EXERCISE DETAILS ▸ Would you copy every record exactly as it stands and drop the pictures?

RECORDS FOR THE EXERCISE ▸
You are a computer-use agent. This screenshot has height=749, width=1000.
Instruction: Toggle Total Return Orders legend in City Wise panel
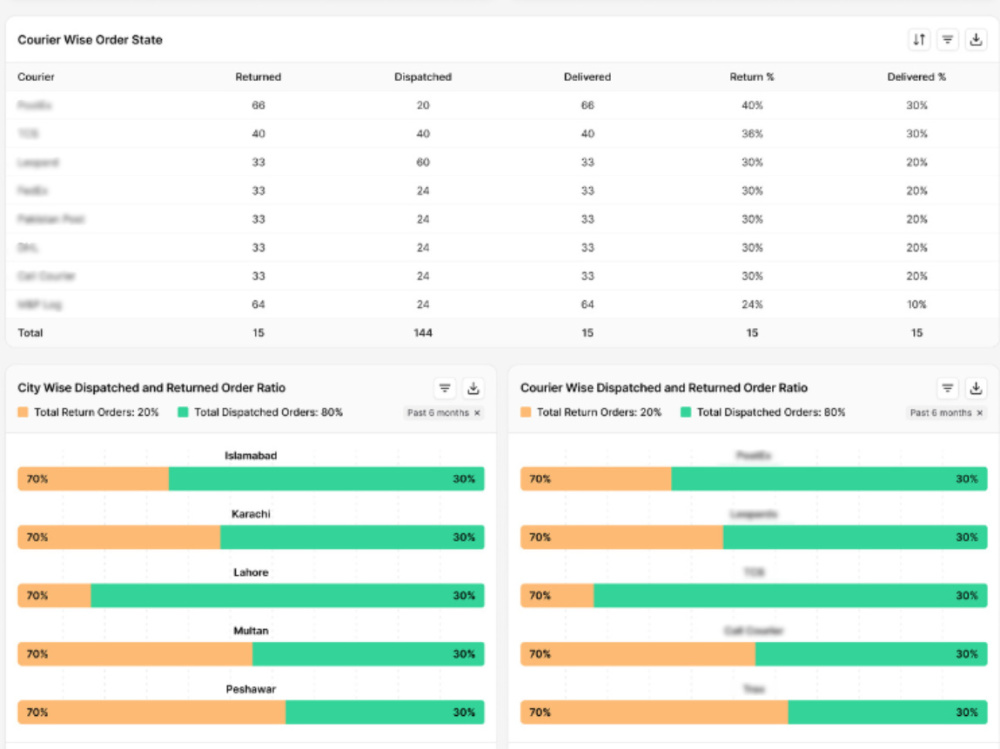[x=88, y=412]
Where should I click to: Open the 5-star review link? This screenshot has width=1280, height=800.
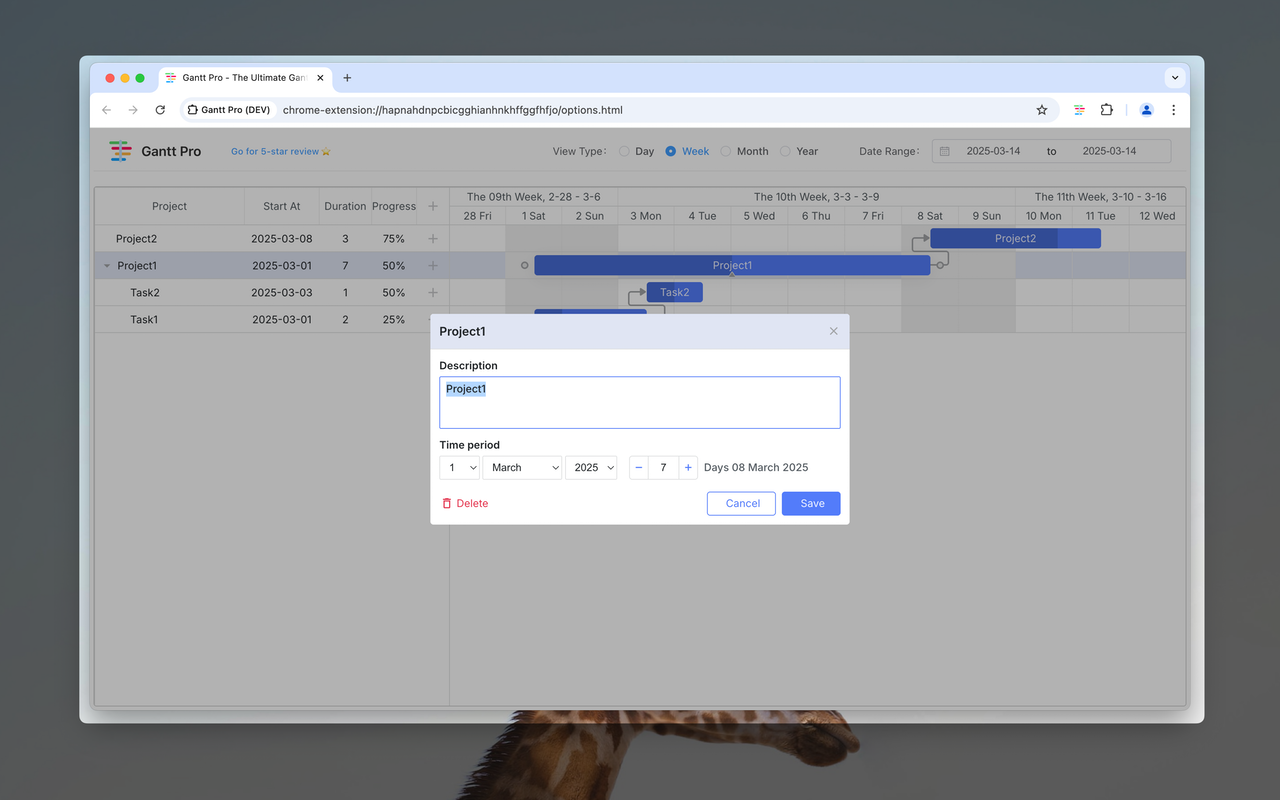(x=280, y=151)
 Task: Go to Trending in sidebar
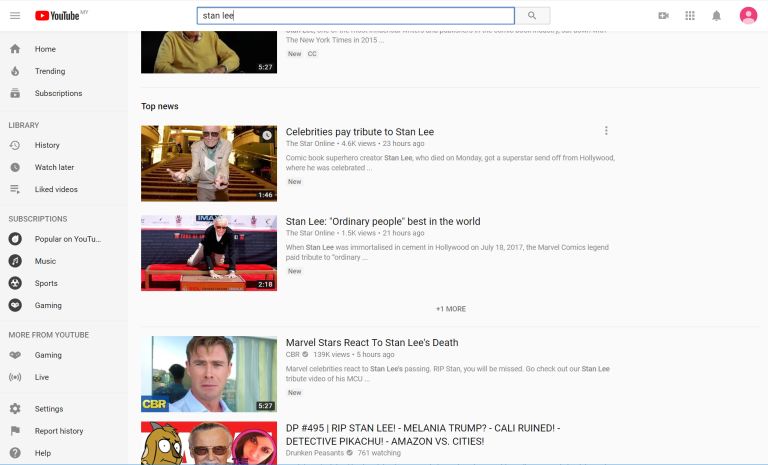point(50,71)
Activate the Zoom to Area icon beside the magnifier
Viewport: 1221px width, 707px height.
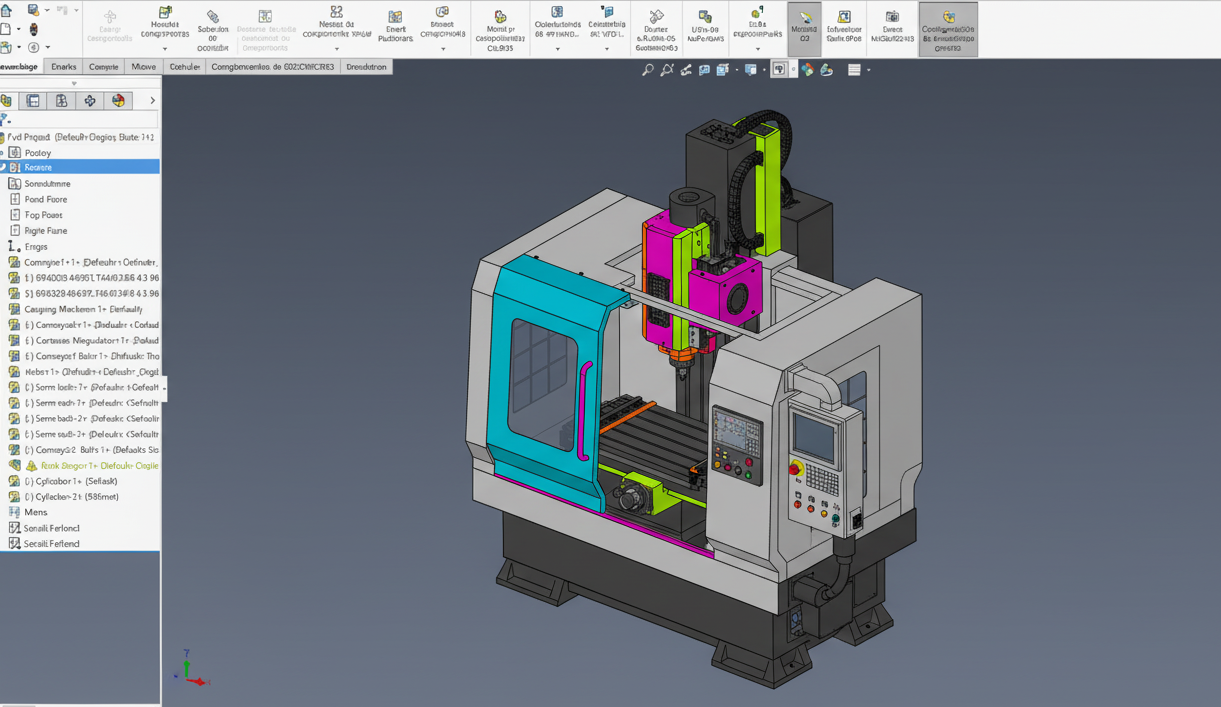pos(668,70)
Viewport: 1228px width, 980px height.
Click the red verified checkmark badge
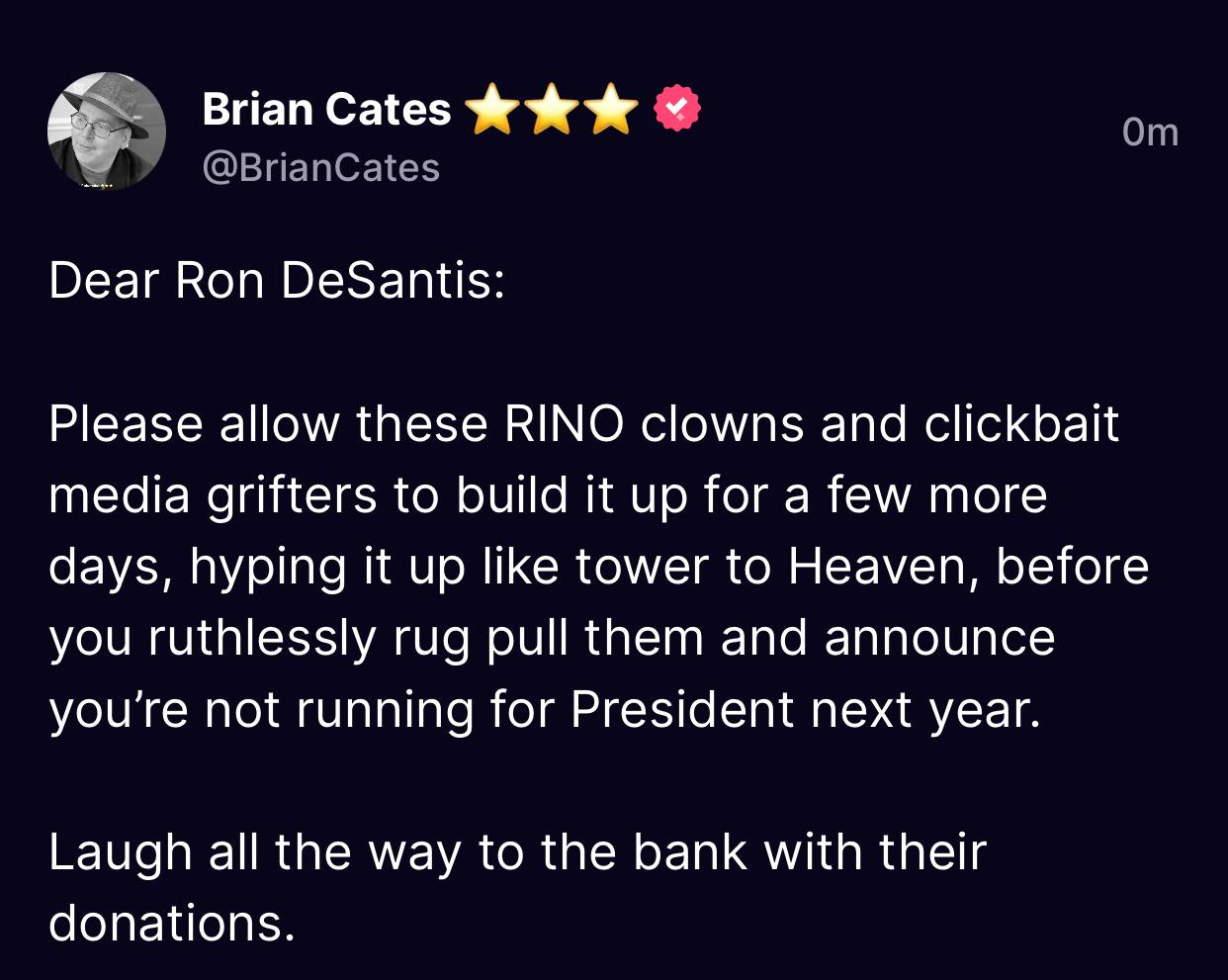[677, 109]
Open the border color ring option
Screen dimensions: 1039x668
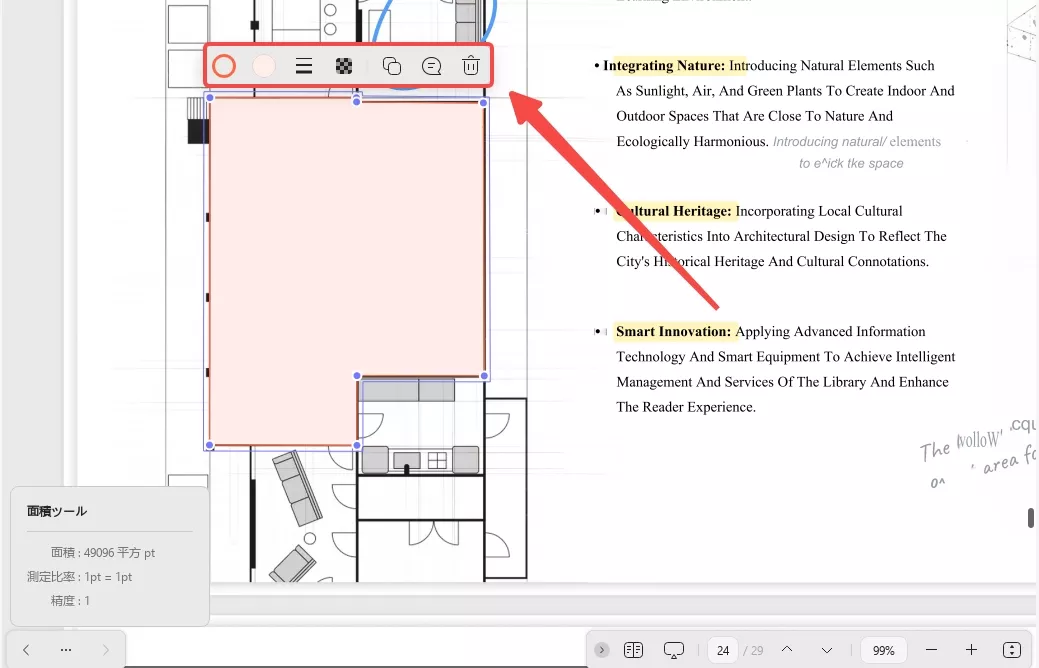(224, 66)

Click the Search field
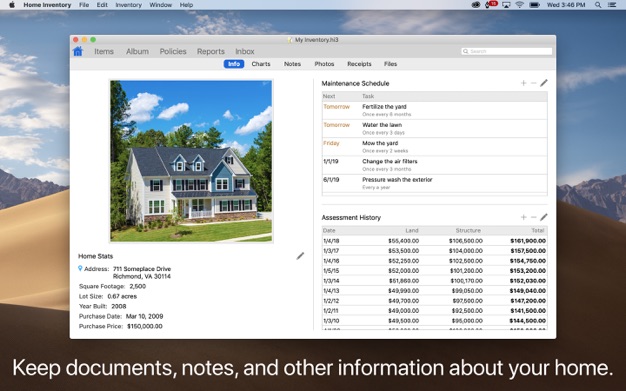pos(506,51)
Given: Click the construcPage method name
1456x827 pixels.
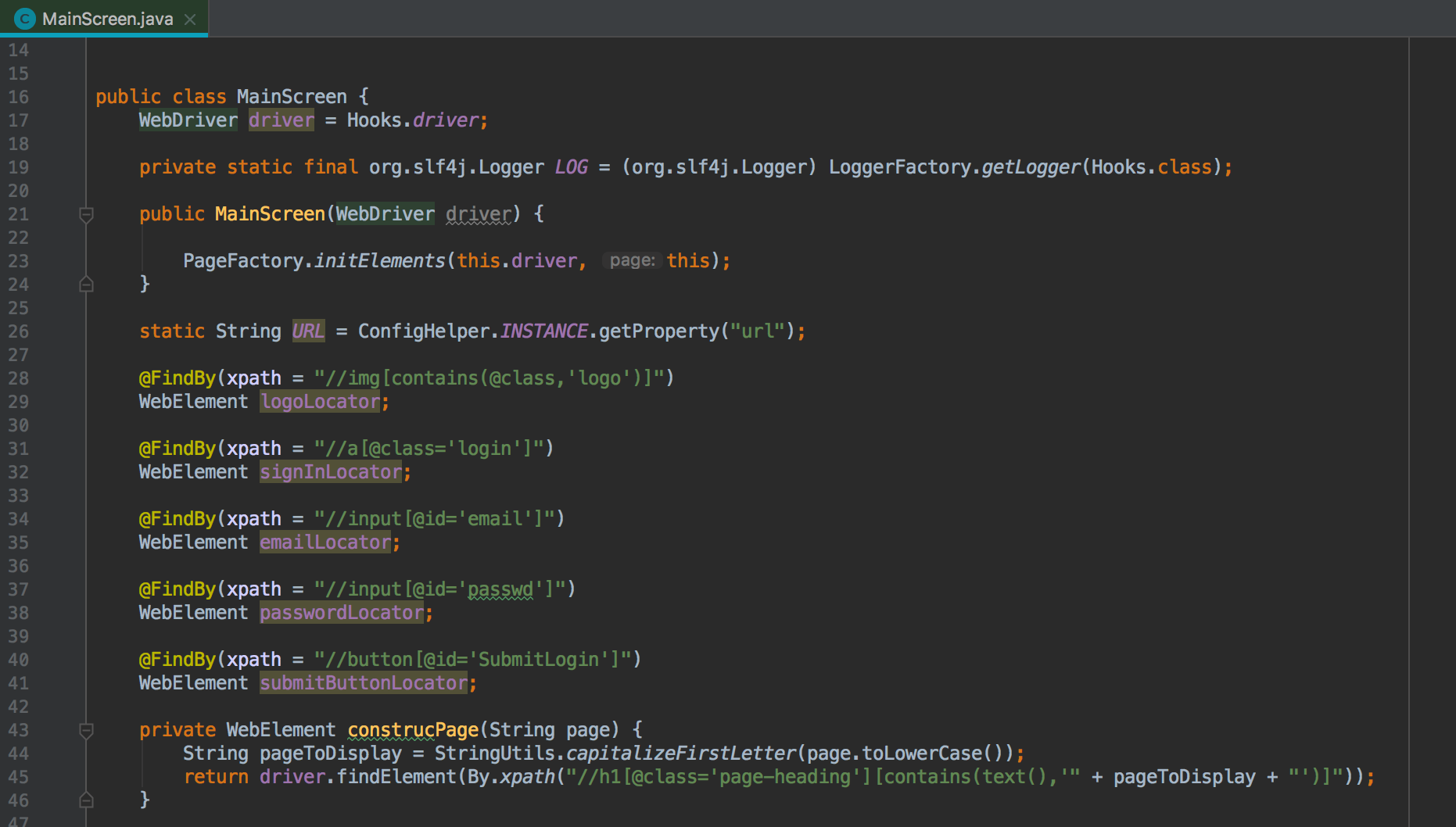Looking at the screenshot, I should point(413,730).
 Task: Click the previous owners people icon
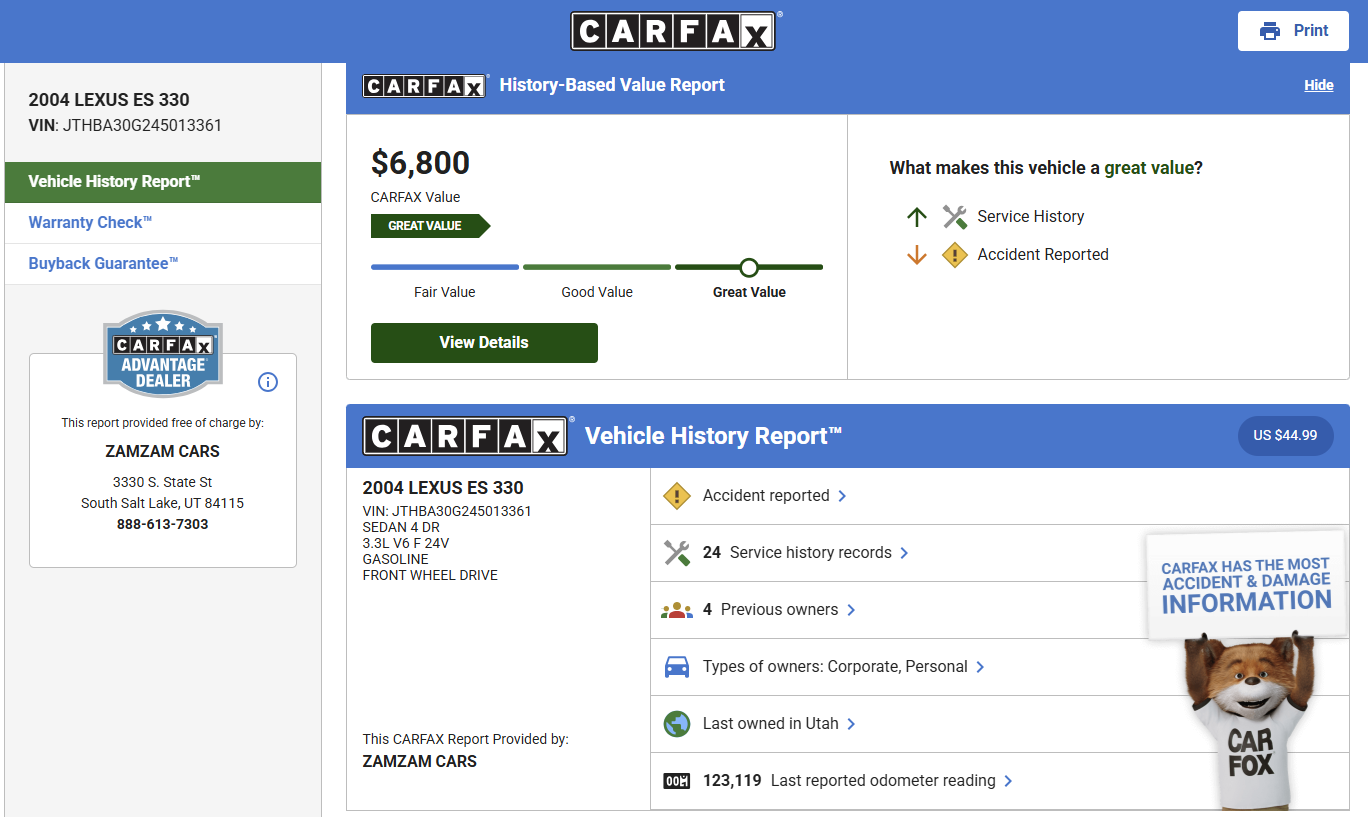point(677,610)
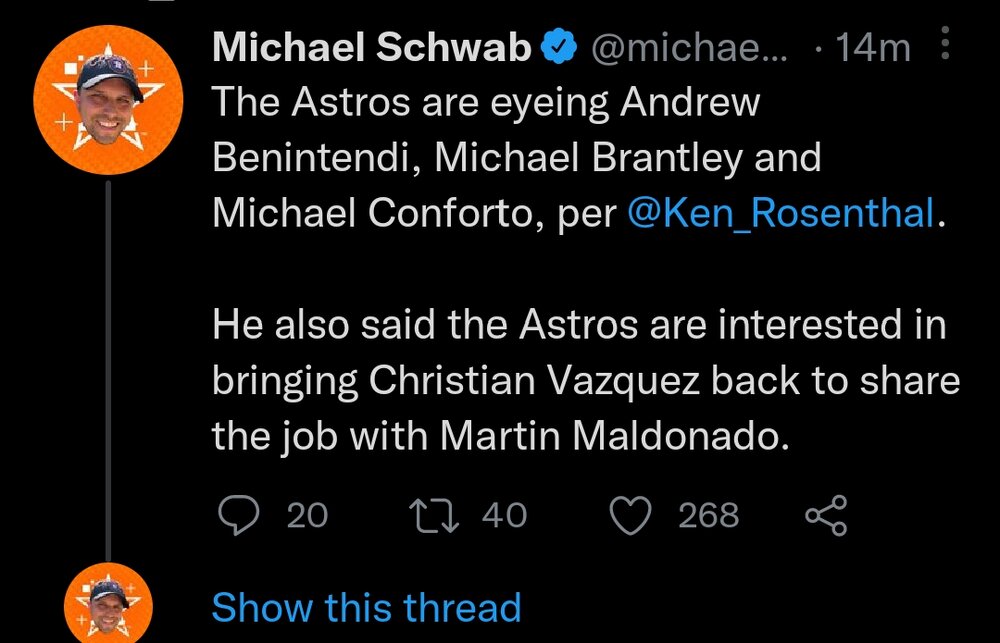Follow the @Ken_Rosenthal mention link
Screen dimensions: 1000x643
click(784, 214)
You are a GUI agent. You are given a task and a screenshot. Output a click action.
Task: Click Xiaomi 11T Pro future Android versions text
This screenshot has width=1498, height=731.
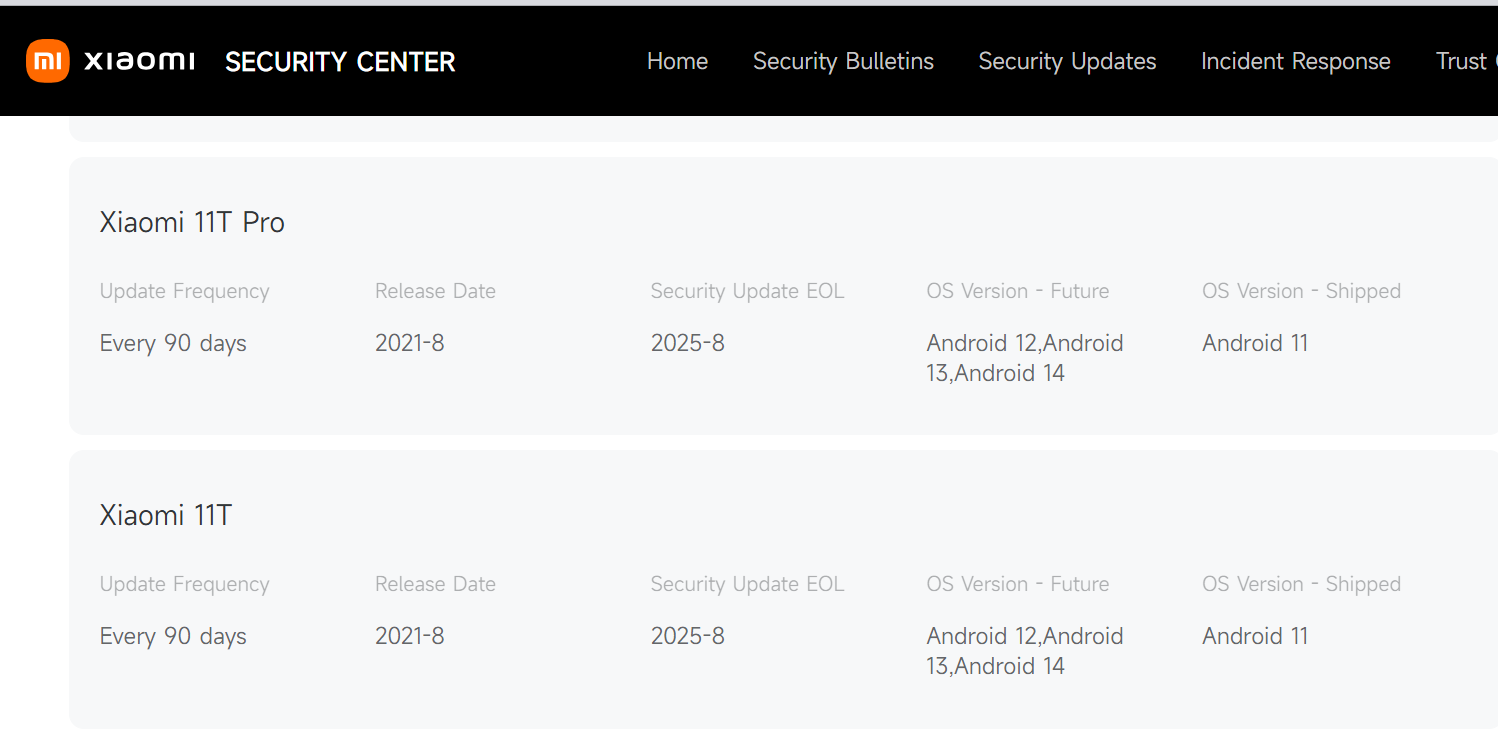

TASK ANSWER ▸
You are a computer-use agent. This screenshot has height=749, width=1000.
Instruction: Toggle Total Return Orders legend in City Wise panel
[x=88, y=412]
Where should I click to: Open the 5-star review link? This screenshot has width=1280, height=800.
(x=280, y=151)
 Task: Go to Trending in sidebar
point(50,71)
Activate the Zoom to Area icon beside the magnifier
Viewport: 1221px width, 707px height.
pos(668,70)
Viewport: 1228px width, 980px height.
Click the red verified checkmark badge
[677, 109]
Open the border color ring option
Screen dimensions: 1039x668
(224, 66)

Click the Search field
pos(506,51)
Given: Click the construcPage method name
1456x827 pixels.
Looking at the screenshot, I should point(413,730).
 Task: Click the previous owners people icon
point(677,610)
Follow the @Ken_Rosenthal mention link
Screen dimensions: 1000x643
click(784, 214)
You are a GUI agent. You are given a task and a screenshot. Output a click action.
Task: Click Xiaomi 11T Pro future Android versions text
This screenshot has width=1498, height=731.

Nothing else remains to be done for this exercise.